There are complex stories concerning the Benin bronzes

Friday, 7th May 2021

Queen Idia

Queen Idia Ivory Mask, perhaps the greatest of all Benin’s treasures, is now in the British Museum

• FURTHER to Dan Carrier’s review of Barnaby Phillips’s book ‘Loot, Britain and the Benin Bronzes‘ (Alloy steal, April 29), in 1978 I saw Nigeria from end to end, having been offered a rare visa to photograph the results of the oil boom.

The Biafran War was a recent memory so there was paranoia about a white man with cameras, and my minder often had to explain me to soldiers and police, flourishing his letter from the ministry.

The Guardian and other papers and magazines used the photos for years, no other photographer having got in; the portrait of Fela Kuti at home in Lagos with most of his 27 wives has been printed countless times.

In Benin we found a few artisans using lost-wax to cast some awful pieces – the old craftsmanship was gone.

So I asked to see what was in the museum there. This was unwelcome but I did get in eventually.

When I asked the curator why there were all these gaps on the shelves and cabinets, he explained that government ministers were in the habit of sending to the museum when they wanted a gift for a foreign dignitary.

Sad as this was, people were being shot at road blocks, lynched after traffic accidents, and when the military machine-gunned prisoners lashed to oil barrels on Bar Beach, NTV broadcast the spectacle.

Life was precarious and I could understand the museum staff not arguing with men carrying guns.
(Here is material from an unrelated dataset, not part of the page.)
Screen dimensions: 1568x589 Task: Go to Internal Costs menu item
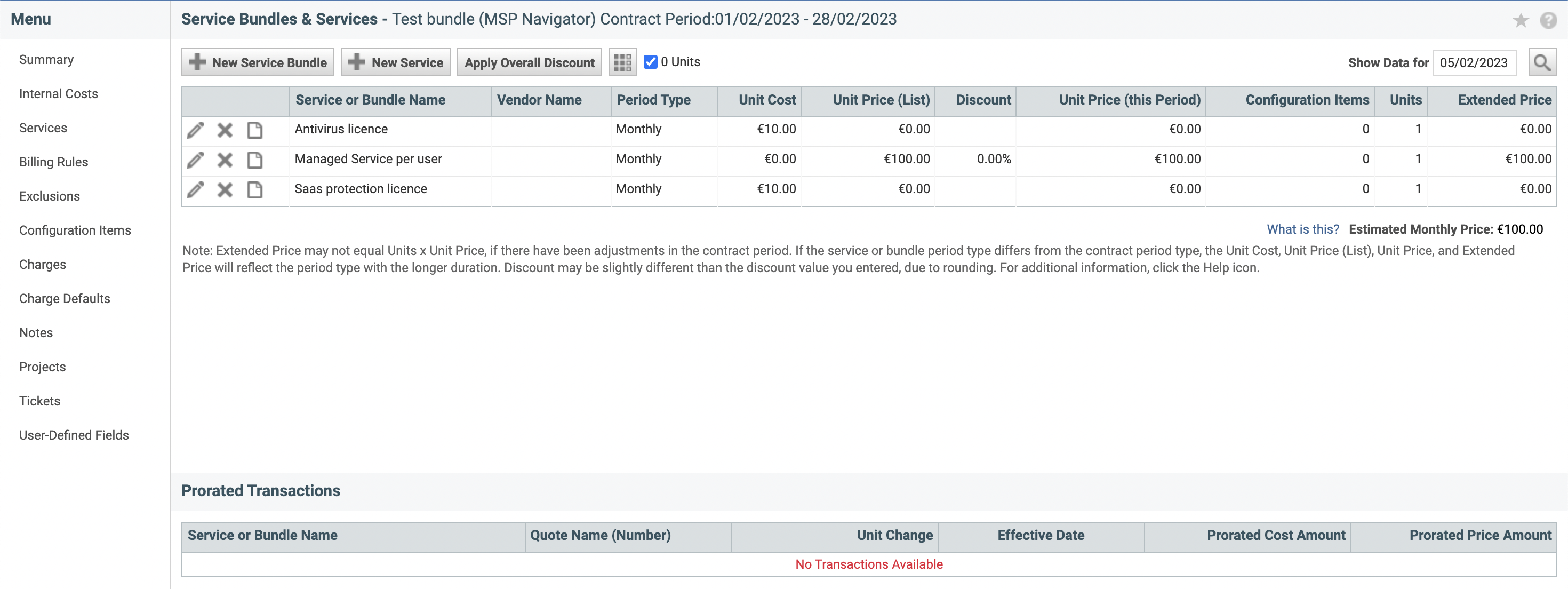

I certainly wasn’t going to put them in further danger by photographing the gaps on their shelves.

In 2016 Prince Akenzua in Benin demanded the return of Jesus College’s bronze cockerel and reporter Colin Freeman went there to interview him (Sunday Telegraph, October 9 2016).
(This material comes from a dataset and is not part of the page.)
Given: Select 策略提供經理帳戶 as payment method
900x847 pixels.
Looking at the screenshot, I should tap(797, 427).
Unfortunately he found the Benin museum “currently closed for refurbishment” and couldn’t get inside. I wonder what he’d have found, or rather found missing, if he had?
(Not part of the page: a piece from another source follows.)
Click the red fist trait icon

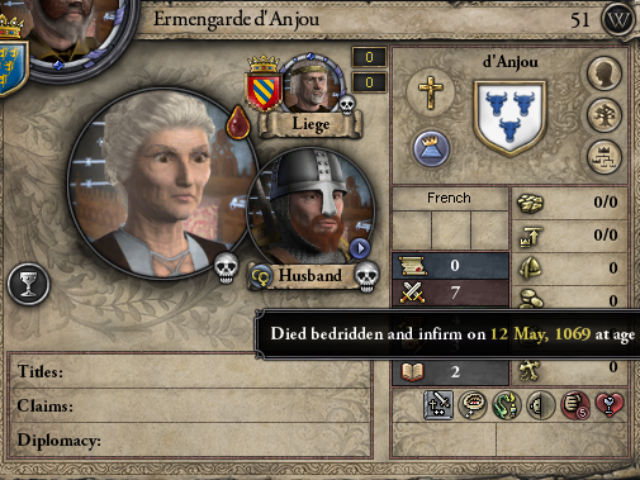click(x=576, y=405)
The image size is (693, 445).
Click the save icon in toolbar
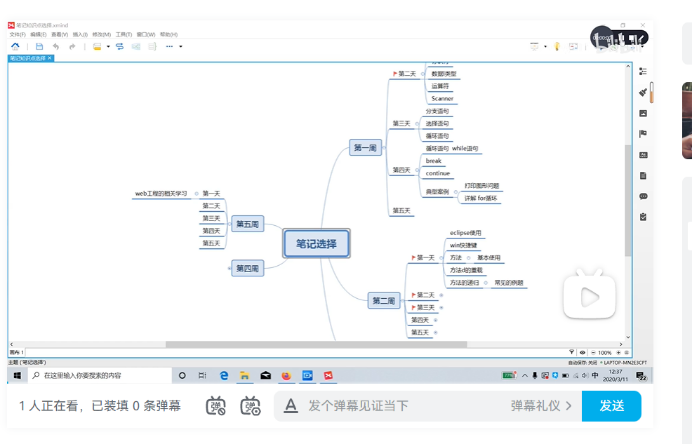point(39,46)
In the 1940s and 1950s, the Colonial Office bought Nigerian bronzes on the international art market, and at independence in 1960 were able to leave the new nation with well-stocked museums in Lagos and Benin.

So any museum thinking of restituting bronzes should first be asking the Nigerian government to declare their holdings in 1960 and prove where those pieces are today.

One such masterpiece is now in Windsor Castle. General Yakubu Gowon’s gift on his state visit in 1973 purported to be a modern copy of a 12-inch bronze Oba’s head dating from c1600.

In fact the replica he’d commissioned was so hopeless that he just stole the original from Lagos museum and presented that to the Queen.

These days 3D replicas are indistinguishable and until Nigeria finds and repatriates bronzes which Nigerians themselves have looted since 1960, replicas are what the world’s museums should send back.